In my fictitious company, I do not have a training department that I can go ask someone directly for this information nor is there a corporate intranet or central repository that has these templates available. So how do find this information and how does this fit with people, places, and purpose?
I believe what is missing from enterprise search (specifically on the indexing side of the equation), is the context of how content is created. We have already conquered the issue of “places” (or sources) by the creation and support for federated searches from various ECM vendors. No longer are we tied to searching a single global repository or from a single vendor. Also, most ECM repositories have some security in place that is adhered to when providing access to federated search.
The only issue with security IS the actual management of security. Here lies the “people” challenge. For most applications, we can define security groups and assign users to the appropriate groups. This kind of authorization is done at the application level. You can extend the authorization model to multiple applications by creating global groups (e.g. Documentum Federation). The challenge becomes mapping the authorization from vendor to another. Try to map SharePoint security with Documentum security at an enterprise level. “People” challenge will eventually get solved when application designers get comfortable with the idea of roles (vs. groups) from a security perspective.
So how does “purpose” fit in with searching? Purpose is similar to tagging, but a more user friendly way. I see the association of a purpose with content creation as the means to bring context to search results.
Let’s look at this from a content creator perspective in my fictitious company before we address how this would affect searching. If I was creating training material from scratch, I would create a space/site to gather and store (possibly creating federated links to documents existing outside of this space) all of the relevant information that would help generate new training material content. As part of the “purpose” of this space, I would indicate that I was “creating training materials for application X”. This purpose would be associated with all content created in this repository. The relationship would not necessarily be added to the index, but could be created in some global relationship database that is integrated with enterprise search engine.

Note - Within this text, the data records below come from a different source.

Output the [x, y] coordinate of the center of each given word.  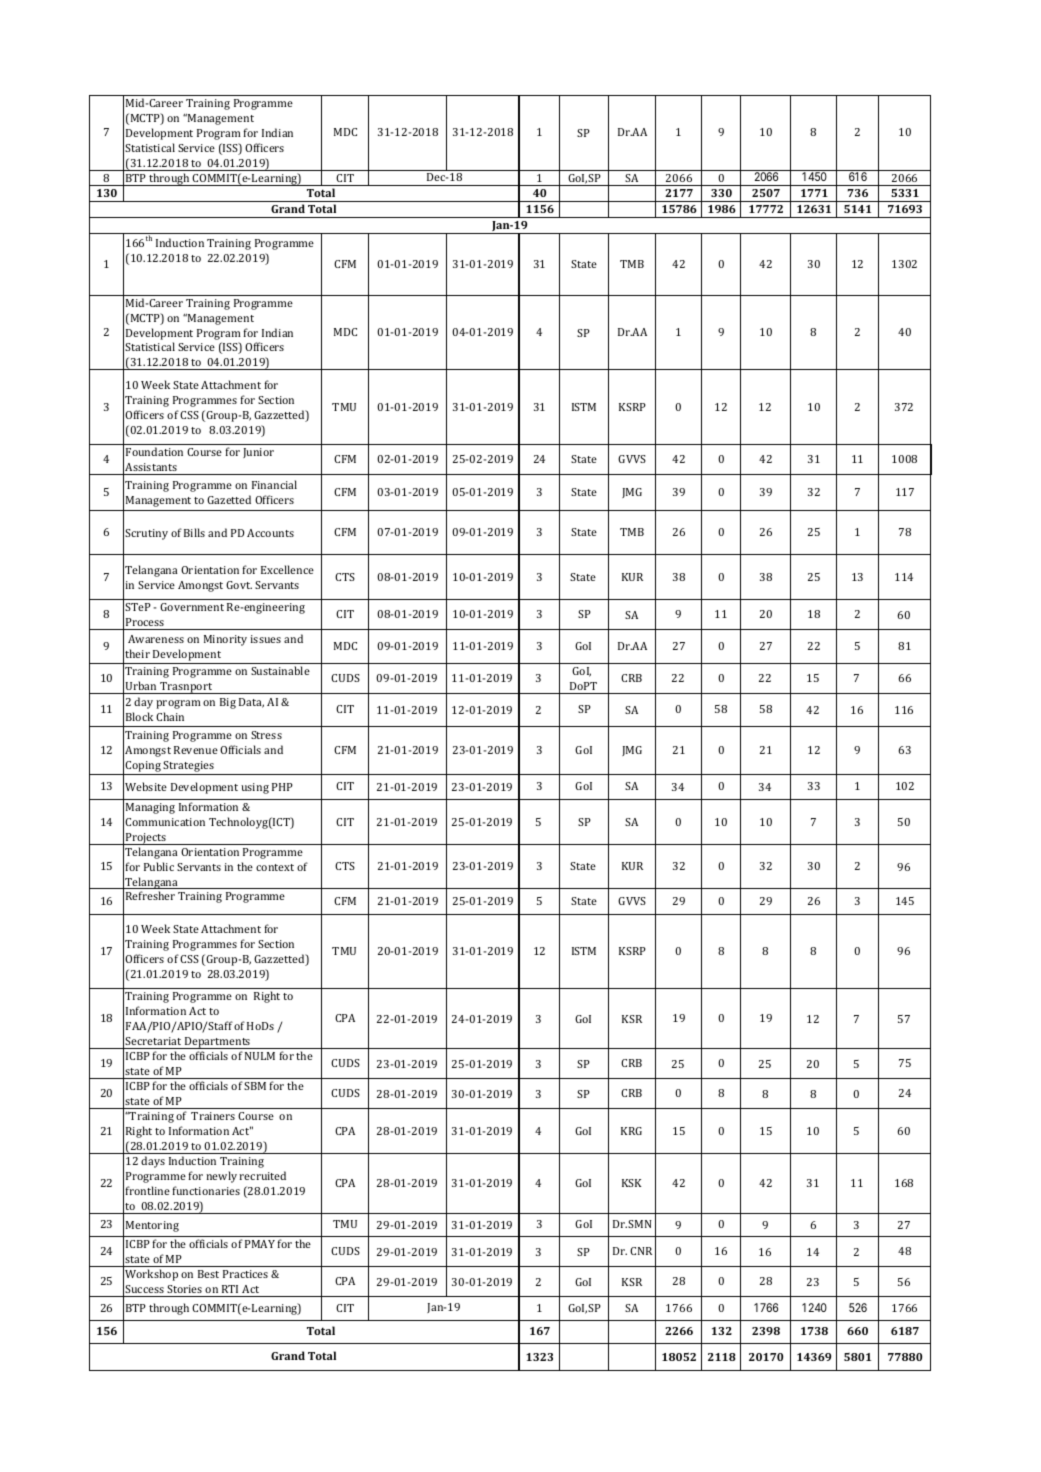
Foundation [154, 451]
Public [159, 866]
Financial [274, 484]
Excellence [287, 569]
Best [208, 1274]
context [275, 867]
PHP [282, 787]
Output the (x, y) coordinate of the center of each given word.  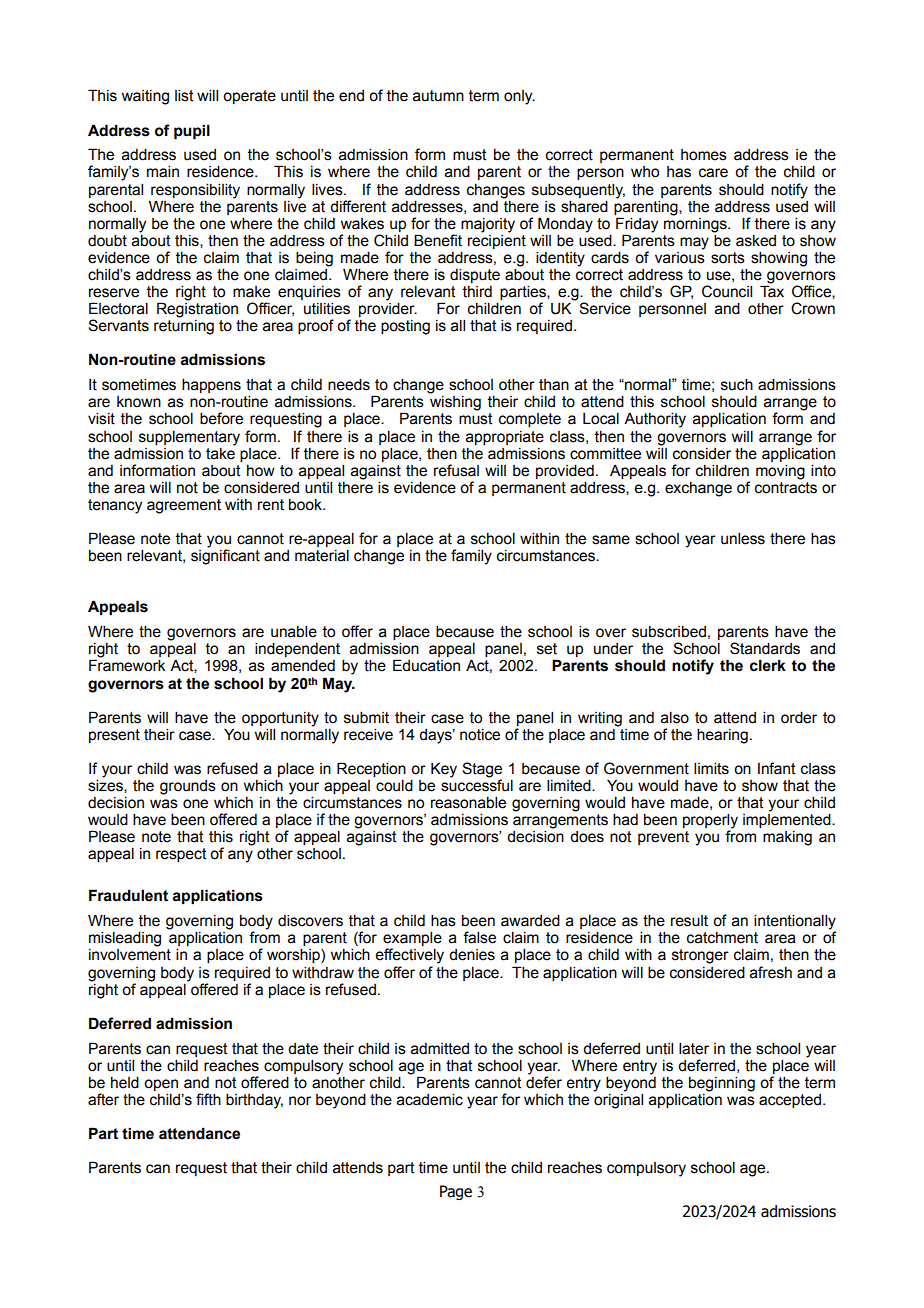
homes (704, 155)
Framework (127, 665)
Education (426, 665)
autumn (438, 96)
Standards (765, 648)
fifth (208, 1099)
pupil (192, 131)
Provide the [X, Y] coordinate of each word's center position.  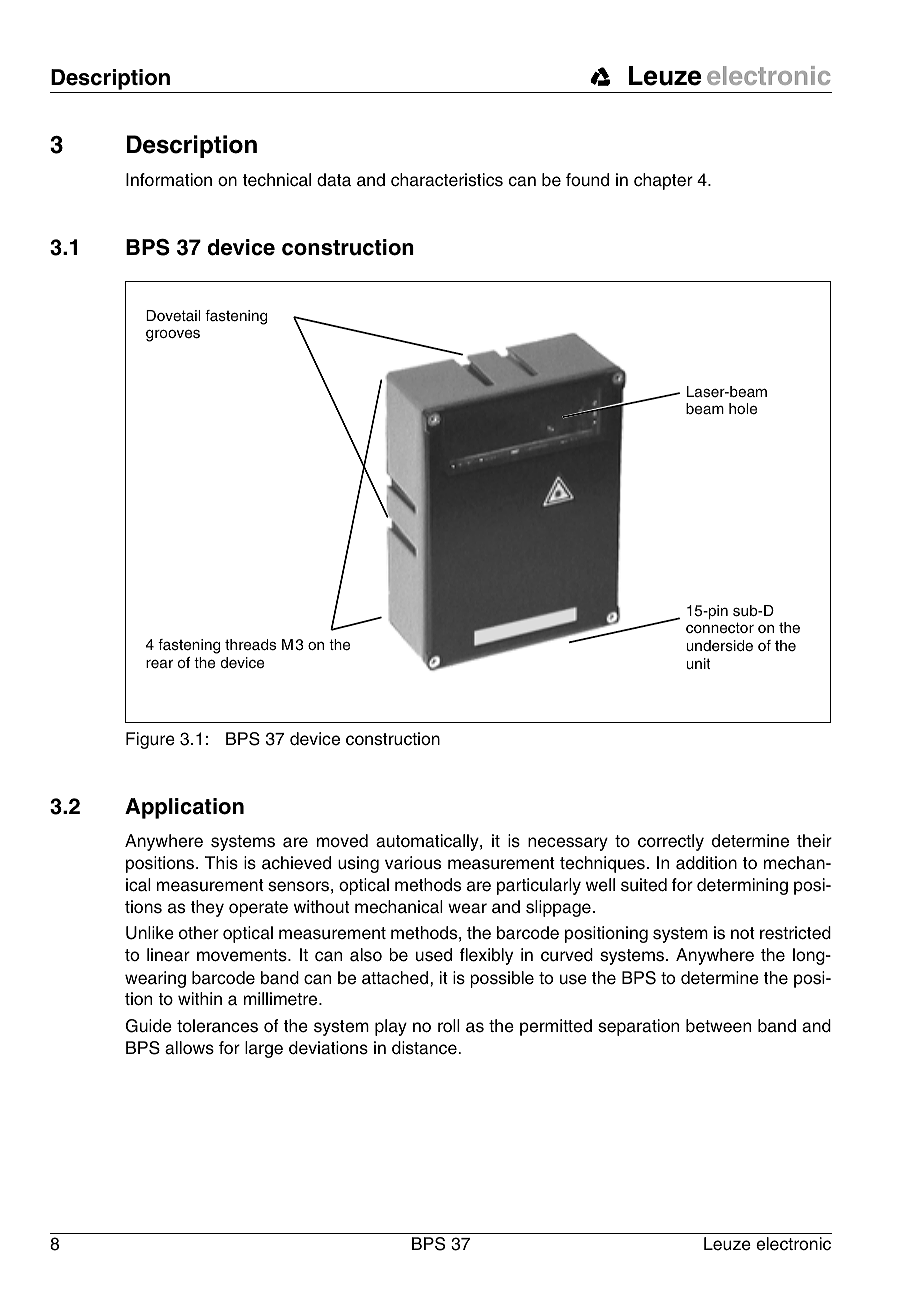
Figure [150, 740]
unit [698, 663]
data [334, 180]
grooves [173, 335]
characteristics [447, 180]
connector [720, 628]
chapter [663, 181]
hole [743, 409]
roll [449, 1025]
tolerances [217, 1026]
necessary [568, 844]
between [718, 1026]
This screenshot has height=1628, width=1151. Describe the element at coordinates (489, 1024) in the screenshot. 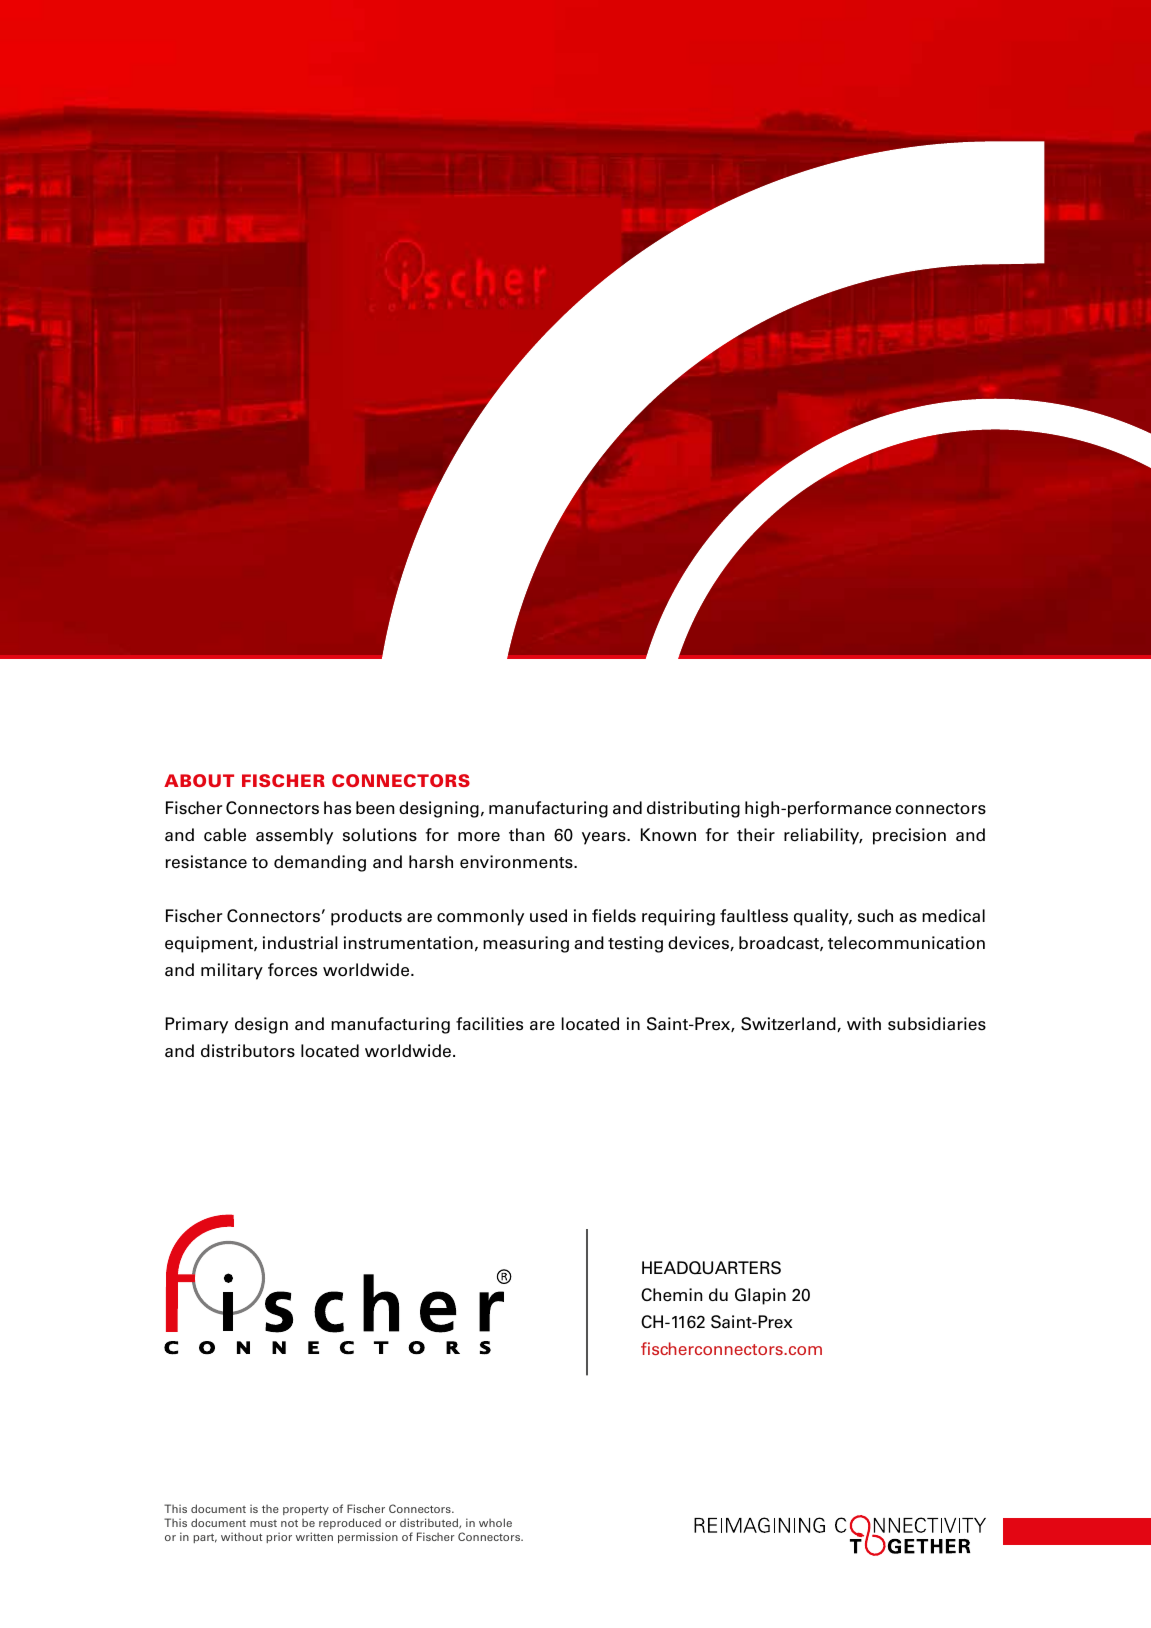

I see `facilities` at that location.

Imagine now when a user is searching for something generic, he/she also has the ability to filter (or constrain) the search criteria based on the purpose of the search. I think the technology is already out there from auto-tagging/taxonomy perspective. The only thing missing is automating the assignment of “purpose” during content creation. Purpose must exist across the enterprise in all forms (e.g documents, images, emails, movies, etc) in order for the feature to be useful. I’m not sure if Solr will support this, but since its open-source, I can definitely look into whether I can integrate this into the search engine.